I wish I knew why good people had to suffer such heartaches, whether it be cancer, the loss of a spouse or child. I don't understand. My journey has not always been easy, and there are many times I wonder "what the hell?" but it is still my journey. No one can walk in my shoes, only me. No one can ease my pain, only time. Am I angry, of course. In the last 4 years I was diagnosed with a benign brain tumor, had a crainiotomy, diagnosed with PCOS (which is how they found my brain tumor, long stroy don't want to go there), went through infertility treatments, suffered the death of our daughter and now dealing with almost a 6 month battle of infertility again. Really? The fact is I AM angry, pissed, bitter and jealous. I wish it was easy for me to get pregnant. Hell, I don't even really care about the brain tumor...I would do it 1000 times over if it would be Zoe back, but it won't.

sigh...

I don't believe in optimism. As for hope...hope is for those who don't need it and can toss it around like a lone sock without a match. I am in so much pain these days. Sadly, I feel guilty for feeling so completely depressed. I have so many people who love me, yet here I am sad and broken. I hope that one day my tears are tears of happiness and I take breathe...a deep, cleansing breath of life. Until then, my only choice is to wake up and push through this darkness and pray there is a light... somewhere.

Thursday, October 15, 2009

Remembering our babies



Zoe,
tonight I light your candle along with 50 others to remember you and many other babies who have touched our lives. You are forever missed. Daddy played your song. I love you my sweet, sweet little butterfly.

Tuesday, October 6, 2009

sigh...

These past couple of weeks have been overwhelmingly frustrating. My cycle was canceled...when they decreased my follistm dose my follicles stopped growing and my estrogen dropped 1000 in 2 days! I was so disappointed. I truly felt I was caught in the middle of two doctors...one who wanted to see me everyday...yet wasn't there everyday and the other who saw me when my doc wasn't there. The "fill in" doc didn't want to see me everyday and didn't want to decrease my dose. Low and behold...he was right...but a little to late. Sometimes being over zealous with caution leads to...well...a whole lot of nothing in my case. By Friday I was down to 7 follicles and my estrogen was only 800. What a bust. The embryologist felt it was not a good idea to retrieve becuase of the chance of poor quality eggs...after all, my estrogen level took a nose dive south of the border.

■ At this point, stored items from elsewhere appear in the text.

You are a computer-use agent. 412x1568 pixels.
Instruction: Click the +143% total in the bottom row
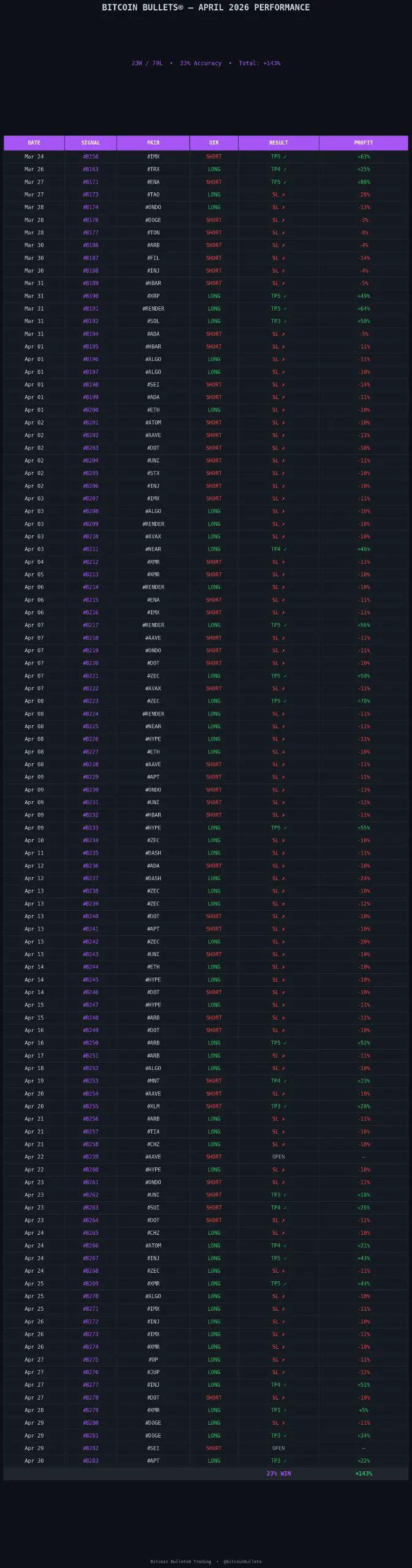(x=364, y=1474)
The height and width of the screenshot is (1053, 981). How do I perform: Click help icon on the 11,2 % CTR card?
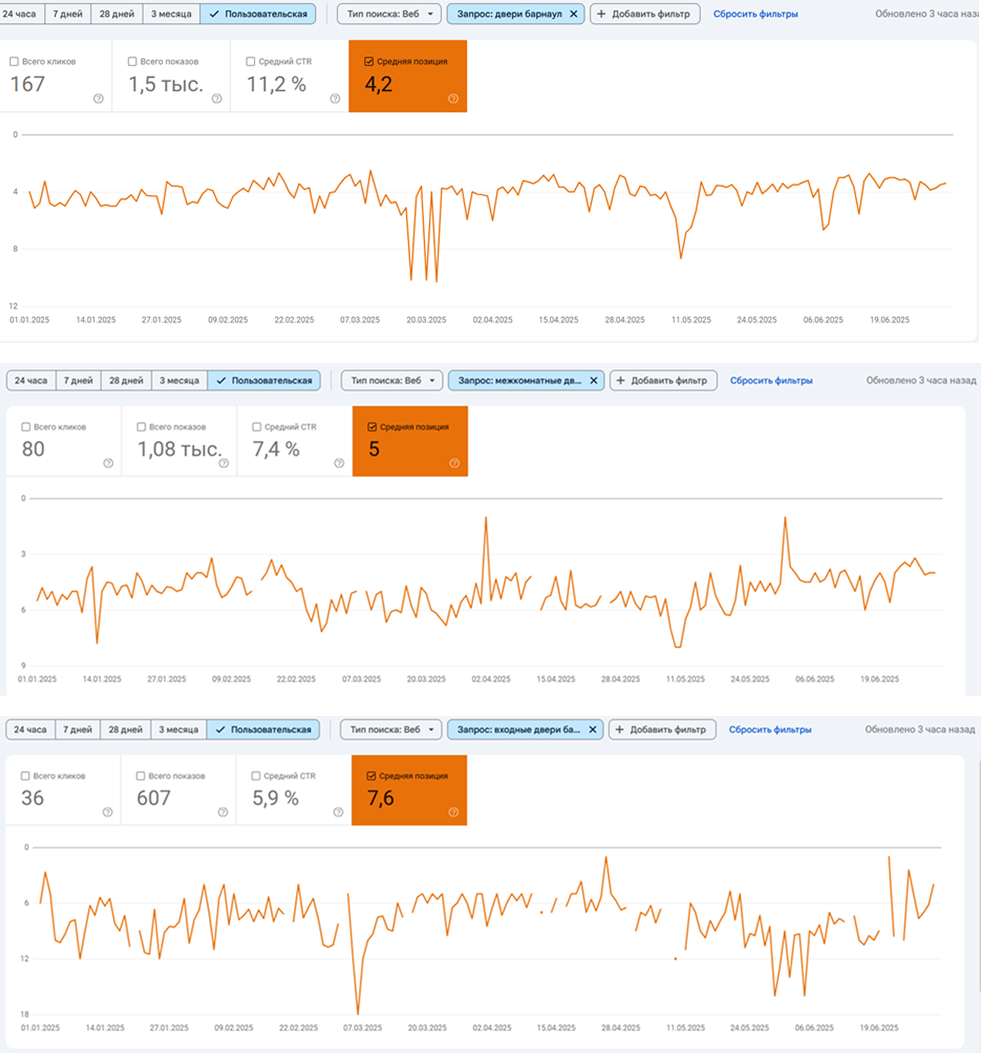335,98
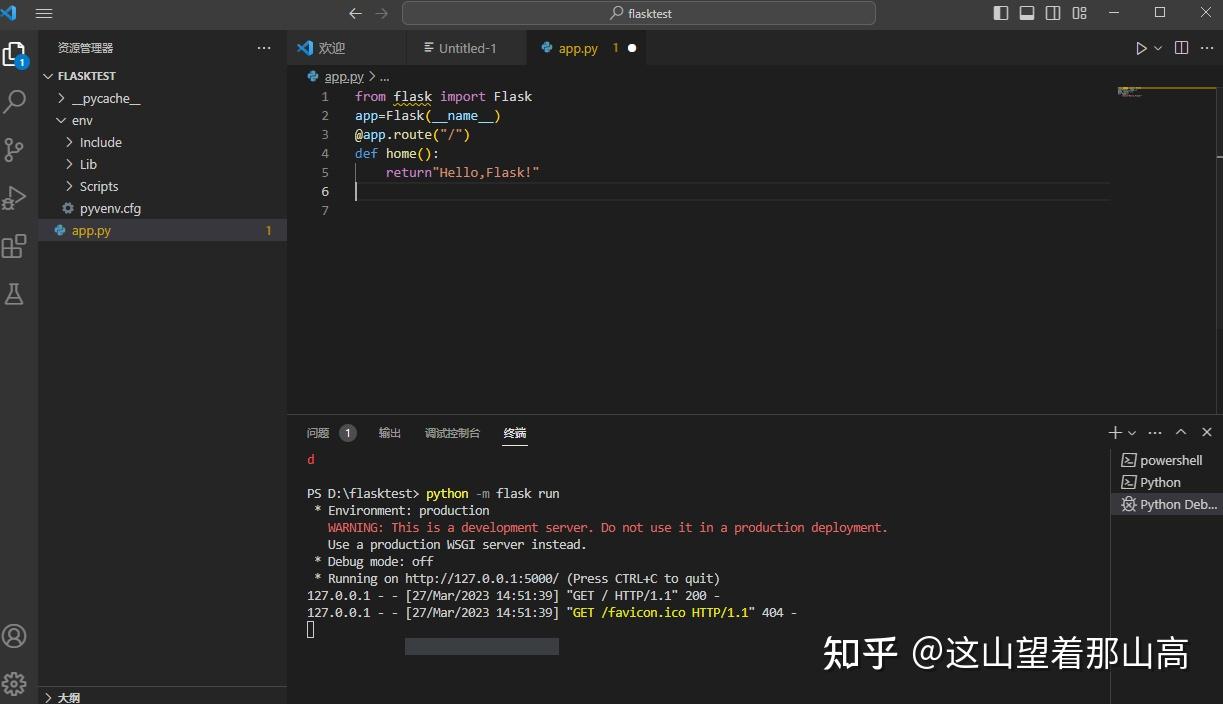Open the Source Control view
The width and height of the screenshot is (1223, 704).
click(x=15, y=148)
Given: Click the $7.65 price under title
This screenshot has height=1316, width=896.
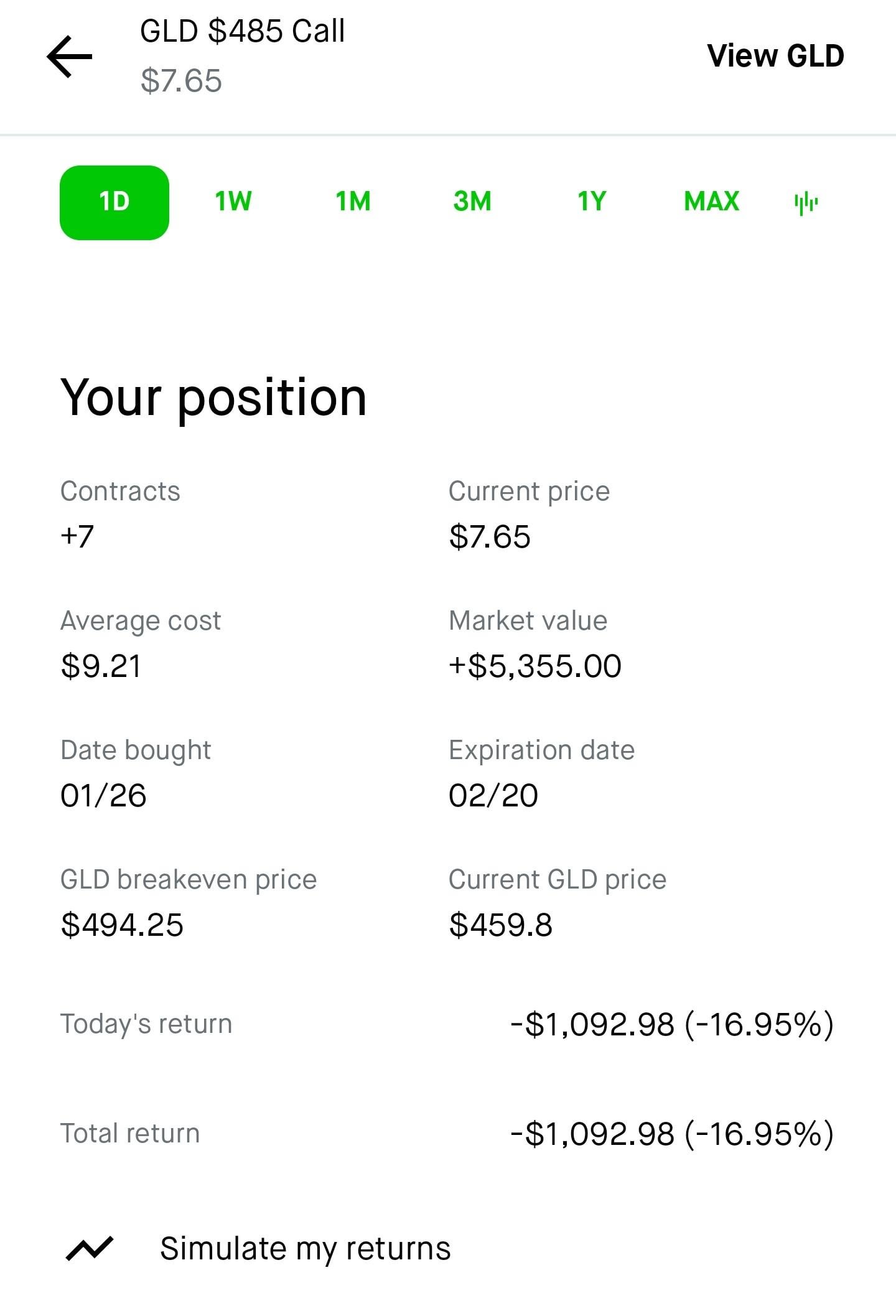Looking at the screenshot, I should tap(181, 81).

So what now...more waiting. I can't even try this again until December. Are you freaking kidding me! The nurse felt so terrible about the whole thing, she said not to worry about the follistim. It's not about the money...but the time...more waiting. We have been trying for 6 months...and yet...the majority of that time has been filled with the emptiness of waiting.

The 4th was Zoe's 9 month anniversary. Wow. My heart still hurts and my arms still long for her. I had a terrible day on the 4th, I felt very much alone and empty. I told my husband that I actually hate people who can just "get" pregnant. I've never hated anyone...what is wrong with me? Grief...that's what's wrong with me. I am so angry that nothing seems to go smoothly or easily for us. I hate that my water broke on Christmas. I hate Christmas...and I want nothing to do with it. I hate everyone right now...or at least the insensitive idiots who seems to get everything they want without a care in the world. I hate that I actually say I hate anyone. So unlike me. I know deep down somewhere in this broken heart of mine, I truly don't hate anyone...but for now, that's easier said then done.